Exercise brief | Rewrite the records with "Klantenservice" swapped for "Klantendienst" and everything else unchanged.

--- start Materials provided ---

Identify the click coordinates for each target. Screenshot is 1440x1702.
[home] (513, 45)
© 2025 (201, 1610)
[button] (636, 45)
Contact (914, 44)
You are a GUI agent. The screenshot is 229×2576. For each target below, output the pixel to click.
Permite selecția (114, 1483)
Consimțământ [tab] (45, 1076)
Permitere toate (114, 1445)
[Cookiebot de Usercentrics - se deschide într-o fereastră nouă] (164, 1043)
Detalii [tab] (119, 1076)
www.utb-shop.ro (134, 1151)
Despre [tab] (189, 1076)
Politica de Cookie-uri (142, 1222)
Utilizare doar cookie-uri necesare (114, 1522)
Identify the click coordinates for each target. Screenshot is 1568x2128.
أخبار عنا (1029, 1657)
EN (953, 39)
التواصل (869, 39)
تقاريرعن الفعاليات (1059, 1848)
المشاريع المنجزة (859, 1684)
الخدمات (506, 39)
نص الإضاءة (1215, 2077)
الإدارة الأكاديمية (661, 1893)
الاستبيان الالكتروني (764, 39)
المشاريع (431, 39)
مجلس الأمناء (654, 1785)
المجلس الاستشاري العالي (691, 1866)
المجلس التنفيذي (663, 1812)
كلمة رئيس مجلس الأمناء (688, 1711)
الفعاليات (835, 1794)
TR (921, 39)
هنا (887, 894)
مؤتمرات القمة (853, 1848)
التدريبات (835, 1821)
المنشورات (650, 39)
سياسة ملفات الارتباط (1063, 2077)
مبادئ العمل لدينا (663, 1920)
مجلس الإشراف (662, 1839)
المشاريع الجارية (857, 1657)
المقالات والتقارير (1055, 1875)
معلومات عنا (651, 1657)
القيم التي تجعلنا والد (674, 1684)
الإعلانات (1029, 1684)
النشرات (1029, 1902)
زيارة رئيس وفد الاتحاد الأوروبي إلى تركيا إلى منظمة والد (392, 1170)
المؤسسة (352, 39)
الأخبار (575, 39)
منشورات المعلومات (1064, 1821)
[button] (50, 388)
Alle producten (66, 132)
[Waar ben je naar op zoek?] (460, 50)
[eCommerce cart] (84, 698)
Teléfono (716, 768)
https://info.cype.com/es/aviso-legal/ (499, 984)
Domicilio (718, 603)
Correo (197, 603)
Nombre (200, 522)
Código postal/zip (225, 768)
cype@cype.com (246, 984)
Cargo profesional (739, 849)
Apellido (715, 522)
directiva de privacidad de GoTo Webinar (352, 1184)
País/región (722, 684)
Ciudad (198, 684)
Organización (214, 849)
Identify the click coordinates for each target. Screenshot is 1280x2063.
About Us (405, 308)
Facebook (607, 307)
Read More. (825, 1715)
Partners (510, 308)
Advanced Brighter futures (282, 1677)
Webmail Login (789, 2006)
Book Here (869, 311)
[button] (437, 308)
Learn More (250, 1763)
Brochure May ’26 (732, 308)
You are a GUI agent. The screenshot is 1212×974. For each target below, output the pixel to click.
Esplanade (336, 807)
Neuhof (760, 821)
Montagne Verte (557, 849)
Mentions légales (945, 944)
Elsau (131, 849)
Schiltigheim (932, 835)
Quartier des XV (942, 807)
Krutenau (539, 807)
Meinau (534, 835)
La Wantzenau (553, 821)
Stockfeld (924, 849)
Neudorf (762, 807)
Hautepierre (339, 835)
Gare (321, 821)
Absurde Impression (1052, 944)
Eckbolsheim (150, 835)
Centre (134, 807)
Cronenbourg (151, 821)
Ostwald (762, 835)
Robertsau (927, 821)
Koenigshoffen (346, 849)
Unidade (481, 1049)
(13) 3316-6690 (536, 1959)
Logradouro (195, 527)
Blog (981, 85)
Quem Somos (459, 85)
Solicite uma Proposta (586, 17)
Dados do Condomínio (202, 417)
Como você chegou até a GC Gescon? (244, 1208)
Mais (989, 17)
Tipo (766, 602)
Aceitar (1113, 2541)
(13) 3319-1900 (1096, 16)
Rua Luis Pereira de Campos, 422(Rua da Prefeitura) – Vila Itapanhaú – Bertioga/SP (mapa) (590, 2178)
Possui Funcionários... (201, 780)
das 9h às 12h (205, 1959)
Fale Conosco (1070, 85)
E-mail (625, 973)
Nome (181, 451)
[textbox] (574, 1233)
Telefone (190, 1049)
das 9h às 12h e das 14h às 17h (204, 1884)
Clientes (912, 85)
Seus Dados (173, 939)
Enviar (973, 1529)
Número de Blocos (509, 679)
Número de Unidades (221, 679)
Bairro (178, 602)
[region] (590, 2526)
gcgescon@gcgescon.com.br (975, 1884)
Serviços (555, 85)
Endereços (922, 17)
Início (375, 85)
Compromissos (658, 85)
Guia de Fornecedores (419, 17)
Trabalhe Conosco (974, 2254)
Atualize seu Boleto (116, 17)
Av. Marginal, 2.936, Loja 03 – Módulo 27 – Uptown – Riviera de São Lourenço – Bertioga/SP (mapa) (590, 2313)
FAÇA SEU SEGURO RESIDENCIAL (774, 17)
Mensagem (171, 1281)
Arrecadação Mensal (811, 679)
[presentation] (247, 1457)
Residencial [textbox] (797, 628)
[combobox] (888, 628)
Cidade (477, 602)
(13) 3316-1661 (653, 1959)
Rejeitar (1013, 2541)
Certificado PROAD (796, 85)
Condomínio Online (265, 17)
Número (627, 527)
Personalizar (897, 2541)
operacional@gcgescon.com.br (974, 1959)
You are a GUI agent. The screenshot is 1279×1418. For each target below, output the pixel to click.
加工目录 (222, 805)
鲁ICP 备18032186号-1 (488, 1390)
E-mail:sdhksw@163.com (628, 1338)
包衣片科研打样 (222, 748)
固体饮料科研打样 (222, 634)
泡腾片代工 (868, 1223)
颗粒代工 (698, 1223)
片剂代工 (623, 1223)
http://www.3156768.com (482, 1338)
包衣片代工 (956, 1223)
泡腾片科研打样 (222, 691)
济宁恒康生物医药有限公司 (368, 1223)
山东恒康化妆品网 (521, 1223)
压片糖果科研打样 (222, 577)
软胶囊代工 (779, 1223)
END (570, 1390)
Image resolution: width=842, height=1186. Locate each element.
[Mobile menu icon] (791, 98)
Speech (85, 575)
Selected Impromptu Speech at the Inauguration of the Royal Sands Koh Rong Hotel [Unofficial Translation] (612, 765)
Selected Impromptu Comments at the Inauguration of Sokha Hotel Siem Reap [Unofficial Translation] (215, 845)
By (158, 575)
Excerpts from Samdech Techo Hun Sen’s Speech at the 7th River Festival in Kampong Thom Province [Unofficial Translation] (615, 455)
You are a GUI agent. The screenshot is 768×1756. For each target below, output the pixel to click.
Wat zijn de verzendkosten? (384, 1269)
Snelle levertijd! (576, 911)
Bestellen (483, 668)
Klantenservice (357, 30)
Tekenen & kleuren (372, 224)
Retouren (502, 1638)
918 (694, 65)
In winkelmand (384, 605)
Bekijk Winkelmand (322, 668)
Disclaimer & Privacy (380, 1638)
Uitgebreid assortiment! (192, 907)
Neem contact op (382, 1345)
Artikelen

--- end Materials provided ---

Solution to the problem |
Identify the click coordinates for each target. Screenshot is 1440x1702.
[home] (513, 45)
© 2025 (201, 1610)
[button] (636, 45)
Contact (914, 44)
You are a GUI agent. The screenshot is 229×2576. For each target below, output the pixel to click.
Permite selecția (114, 1483)
Consimțământ [tab] (45, 1076)
Permitere toate (114, 1445)
[Cookiebot de Usercentrics - se deschide într-o fereastră nouă] (164, 1043)
Detalii [tab] (119, 1076)
www.utb-shop.ro (134, 1151)
Despre [tab] (189, 1076)
Politica de Cookie-uri (142, 1222)
Utilizare doar cookie-uri necesare (114, 1522)
Identify the click coordinates for each target. Screenshot is 1568x2128.
أخبار عنا (1029, 1657)
EN (953, 39)
التواصل (869, 39)
تقاريرعن الفعاليات (1059, 1848)
المشاريع المنجزة (859, 1684)
الخدمات (506, 39)
نص الإضاءة (1215, 2077)
الإدارة الأكاديمية (661, 1893)
الاستبيان الالكتروني (764, 39)
المشاريع (431, 39)
مجلس الأمناء (654, 1785)
المجلس الاستشاري العالي (691, 1866)
المجلس التنفيذي (663, 1812)
كلمة رئيس مجلس الأمناء (688, 1711)
الفعاليات (835, 1794)
TR (921, 39)
هنا (887, 894)
مؤتمرات القمة (853, 1848)
التدريبات (835, 1821)
المنشورات (650, 39)
سياسة ملفات الارتباط (1063, 2077)
مبادئ العمل لدينا (663, 1920)
مجلس الإشراف (662, 1839)
المشاريع الجارية (857, 1657)
المقالات والتقارير (1055, 1875)
معلومات عنا (651, 1657)
القيم التي تجعلنا والد (674, 1684)
الإعلانات (1029, 1684)
النشرات (1029, 1902)
زيارة رئيس وفد الاتحاد الأوروبي إلى تركيا إلى منظمة والد (392, 1170)
المؤسسة (352, 39)
الأخبار (575, 39)
منشورات المعلومات (1064, 1821)
[button] (50, 388)
Alle producten (66, 132)
[Waar ben je naar op zoek?] (460, 50)
[eCommerce cart] (84, 698)
Teléfono (716, 768)
https://info.cype.com/es/aviso-legal/ (499, 984)
Domicilio (718, 603)
Correo (197, 603)
Nombre (200, 522)
Código postal/zip (225, 768)
cype@cype.com (246, 984)
Cargo profesional (739, 849)
Apellido (715, 522)
directiva de privacidad de GoTo Webinar (352, 1184)
País/región (722, 684)
Ciudad (198, 684)
Organización (214, 849)
Identify the click coordinates for each target. Screenshot is 1280x2063.
About Us (405, 308)
Facebook (607, 307)
Read More. (825, 1715)
Partners (510, 308)
Advanced Brighter futures (282, 1677)
Webmail Login (789, 2006)
Book Here (869, 311)
[button] (437, 308)
Learn More (250, 1763)
Brochure May ’26 (732, 308)
You are a GUI agent. The screenshot is 1212×974. For each target below, output the pixel to click.
Esplanade (336, 807)
Neuhof (760, 821)
Montagne Verte (557, 849)
Mentions légales (945, 944)
Elsau (131, 849)
Schiltigheim (932, 835)
Quartier des XV (942, 807)
Krutenau (539, 807)
Meinau (534, 835)
La Wantzenau (553, 821)
Stockfeld (924, 849)
Neudorf (762, 807)
Hautepierre (339, 835)
Gare (321, 821)
Absurde Impression (1052, 944)
Eckbolsheim (150, 835)
Centre (134, 807)
Cronenbourg (151, 821)
Ostwald (762, 835)
Robertsau (927, 821)
Koenigshoffen (346, 849)
Unidade (481, 1049)
(13) 3316-6690 (536, 1959)
Logradouro (195, 527)
Blog (981, 85)
Quem Somos (459, 85)
Solicite uma Proposta (586, 17)
Dados do Condomínio (202, 417)
Como você chegou até a GC Gescon? (244, 1208)
Mais (989, 17)
Tipo (766, 602)
Aceitar (1113, 2541)
(13) 3319-1900 (1096, 16)
Rua Luis Pereira de Campos, 422(Rua da Prefeitura) – Vila Itapanhaú – Bertioga/SP (mapa) (590, 2178)
Possui Funcionários... (201, 780)
das 9h às 12h (205, 1959)
Fale Conosco (1070, 85)
E-mail (625, 973)
Nome (181, 451)
[textbox] (574, 1233)
Telefone (190, 1049)
das 9h às 12h e das 14h às 17h (204, 1884)
Clientes (912, 85)
Seus Dados (173, 939)
Enviar (973, 1529)
Número de Blocos (509, 679)
Número de Unidades (221, 679)
Bairro (178, 602)
[region] (590, 2526)
gcgescon@gcgescon.com.br (975, 1884)
Serviços (555, 85)
Endereços (922, 17)
Início (375, 85)
Compromissos (658, 85)
Guia de Fornecedores (419, 17)
Trabalhe Conosco (974, 2254)
Atualize seu Boleto (116, 17)
Av. Marginal, 2.936, Loja 03 – Módulo 27 – Uptown – Riviera de São Lourenço – Bertioga/SP (mapa) (590, 2313)
FAÇA SEU SEGURO RESIDENCIAL (774, 17)
Mensagem (171, 1281)
Arrecadação Mensal (811, 679)
[presentation] (247, 1457)
Residencial [textbox] (797, 628)
[combobox] (888, 628)
Cidade (477, 602)
(13) 3316-1661 (653, 1959)
Rejeitar (1013, 2541)
Certificado PROAD (796, 85)
Condomínio Online (265, 17)
Número (627, 527)
Personalizar (897, 2541)
operacional@gcgescon.com.br (974, 1959)
You are a GUI agent. The screenshot is 1279×1418. For each target below, output the pixel to click.
加工目录 (222, 805)
鲁ICP 备18032186号-1 (488, 1390)
E-mail:sdhksw@163.com (628, 1338)
包衣片科研打样 (222, 748)
固体饮料科研打样 (222, 634)
泡腾片代工 (868, 1223)
颗粒代工 (698, 1223)
片剂代工 (623, 1223)
http://www.3156768.com (482, 1338)
包衣片代工 (956, 1223)
泡腾片科研打样 (222, 691)
济宁恒康生物医药有限公司 (368, 1223)
山东恒康化妆品网 (521, 1223)
压片糖果科研打样 (222, 577)
软胶囊代工 (779, 1223)
END (570, 1390)
Image resolution: width=842, height=1186. Locate each element.
[Mobile menu icon] (791, 98)
Speech (85, 575)
Selected Impromptu Speech at the Inauguration of the Royal Sands Koh Rong Hotel [Unofficial Translation] (612, 765)
Selected Impromptu Comments at the Inauguration of Sokha Hotel Siem Reap [Unofficial Translation] (215, 845)
By (158, 575)
Excerpts from Samdech Techo Hun Sen’s Speech at the 7th River Festival in Kampong Thom Province [Unofficial Translation] (615, 455)
You are a GUI agent. The screenshot is 768×1756. For each target below, output the pixel to click.
Wat zijn de verzendkosten? (384, 1269)
Snelle levertijd! (576, 911)
Bestellen (483, 668)
Klantendienst (357, 30)
Tekenen & kleuren (372, 224)
Retouren (502, 1638)
918 (694, 65)
In winkelmand (384, 605)
Bekijk Winkelmand (322, 668)
Disclaimer & Privacy (380, 1638)
Uitgebreid assortiment! (192, 907)
Neem contact op (382, 1345)
Artikelen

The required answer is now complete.